As always, it's always best to look at an example:
Here is a ball-and-stick model of methane (CH4). If you look at the two different sides separated by the green plane, you'll notice that we can get to the right side by reflecting it, and then turning it a bit around the green axis! That's the essence behind the improper rotation:
An Sn improper rotation is a reflection followed by a rotation by 360/n degrees.
So in this case, this would be an S4 improper rotation!
We should note here that, while most molecules with Sn symmetry also have rotational and reflective symmetries, some don't have to! For example, allene (C3H4) has the former but neither of the latter:
You can see how it has S4 symmetry, with the axis through the three carbon atoms and the plane perpendicular to the axis and through the middle carbon. However, it does not have either σ4 or C4 symmetry.
Finally, we arrive at the last (and, to me, the most confusing) symmetry:
5) Inversion (i)
Inversion turns a molecule "inside-out." Basically, if a molecule has inversion symmetry, it has an inversion center. For example, a cube or sphere would have such a center. Similarly, benzene would also have it:
However, other molecules like water don't.
If you're confused, don't worry-- it only gets more complicated.
Having this symmetry would mean that we can arrive at the same molecule by moving each atom of the molecule along a straight line through that inversion center, to a point equally distant from the original position of the atom.

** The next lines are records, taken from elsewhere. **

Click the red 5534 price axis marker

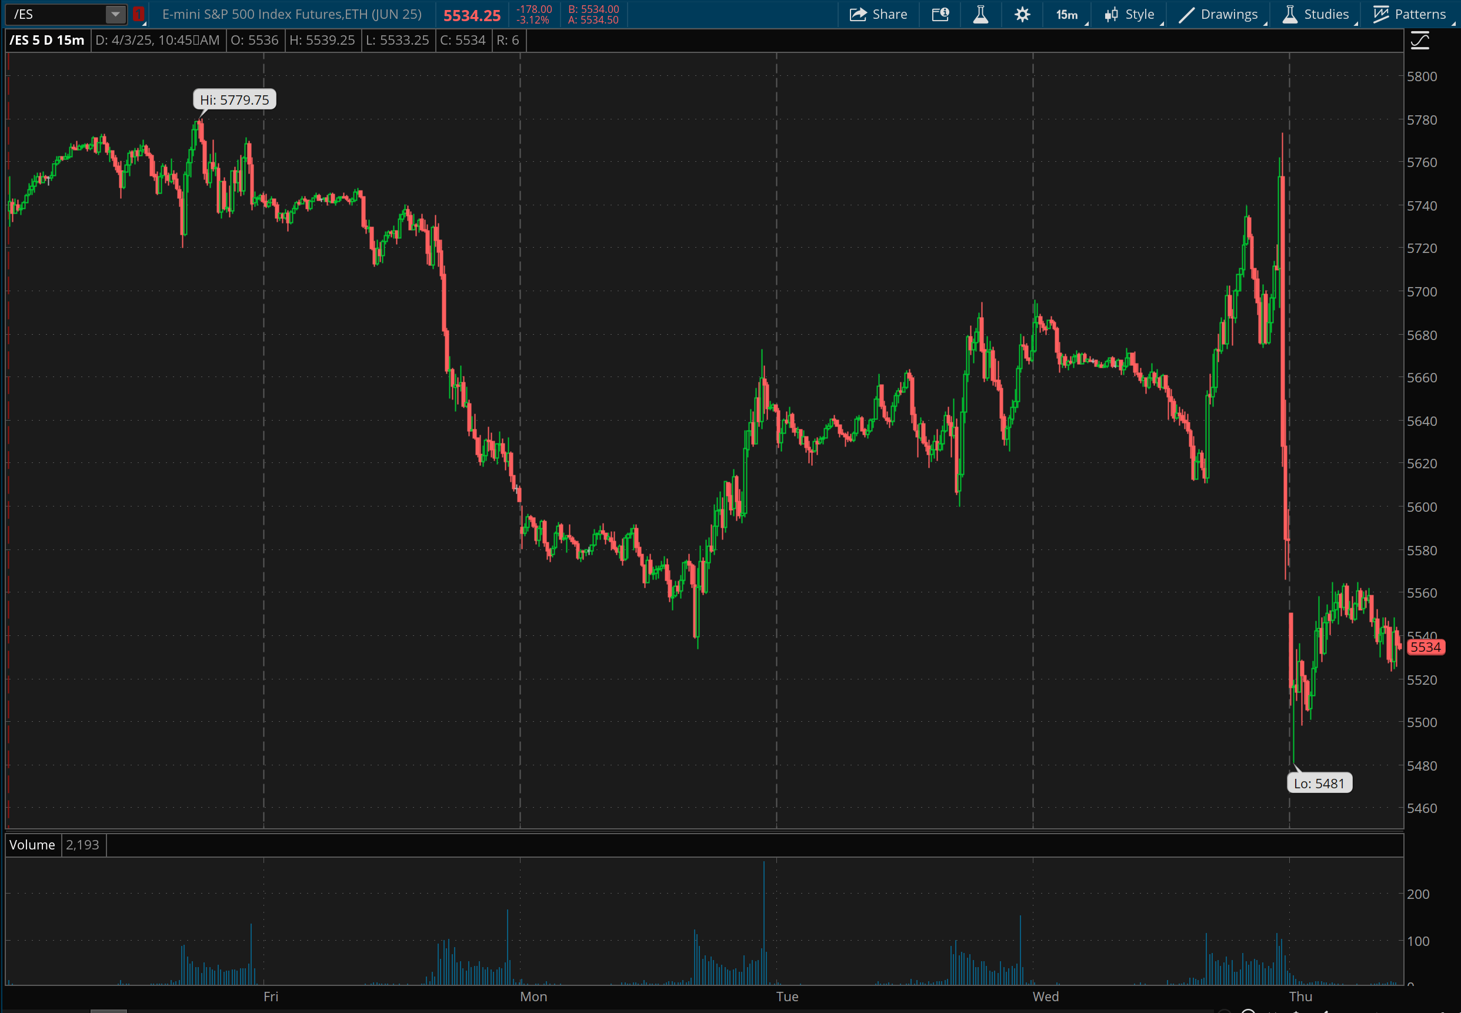click(x=1425, y=647)
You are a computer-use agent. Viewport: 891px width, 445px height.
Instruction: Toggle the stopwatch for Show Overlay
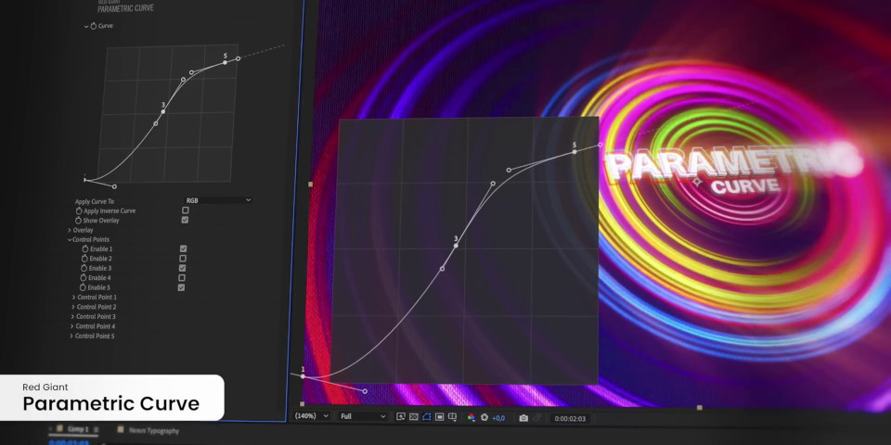click(x=79, y=221)
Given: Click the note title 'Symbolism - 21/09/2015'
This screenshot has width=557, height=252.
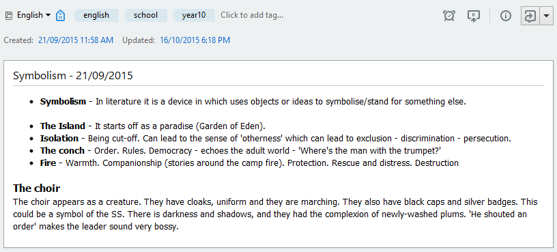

What does that even mean??? Let's find out with an example:
If you see to the right, the ethane molecule has an inversion center, because we can take each of the hydrogen atoms, move it in a straight line through that center, and arrive at one of the other hydrogen atoms!
If that still confuses you, don't worry-- look at the right diagram. In SF6, each fluorine atom moves in line with the center, or the sulfur molecule in this case, and ends up in the position of a different fluorine atom. That's the idea of inversion.
Here are a couple of more examples:
This is a hexacarbonylchromium complex Cr(CO)6. We can clealy see that the center is the Chromium atom, and that each carbon and hydrogen atom can be moved to another of the same molecule.
Easy enough? Well too bad. Here's one that's not so obvious:
This is a staggered 1,2-Dichloroethane (C2H4Cl2) molecule. The center is a bit more hidden in this case, but the picture shows you quite nicely. If you follow the red, dotted line, you'll see that each atom matches the other perfectly. So this has inversion symmetry.
(Also note the S2 symmetry at work here. Coincidence? We encourage the reader to explore.)
Here's where things get funky. Here is eclipsed 1,2-Dichloroethane:
Even though it has the same molecular formula, this one doesn't have the same inversion symmetry! Rather, it has reflective symmetry-- something that the staggered form doesn't have! This tells us that even though molecules may have the same formula, they may have completely different symmetries. We have to be wary of that.
So overall, these are the 5 main symmetries of a molecule: The Identity, Rotation, Reflection, Improper Rotation, and Inversion. This is summed up in the table below:
So, we've finished going over the basics..but now what? Why is this so important? What does this tell us about any properties of the molecule? How can we use this group theory, and what does one symmetry operation have to do with another? We'll continue this journey on a future post.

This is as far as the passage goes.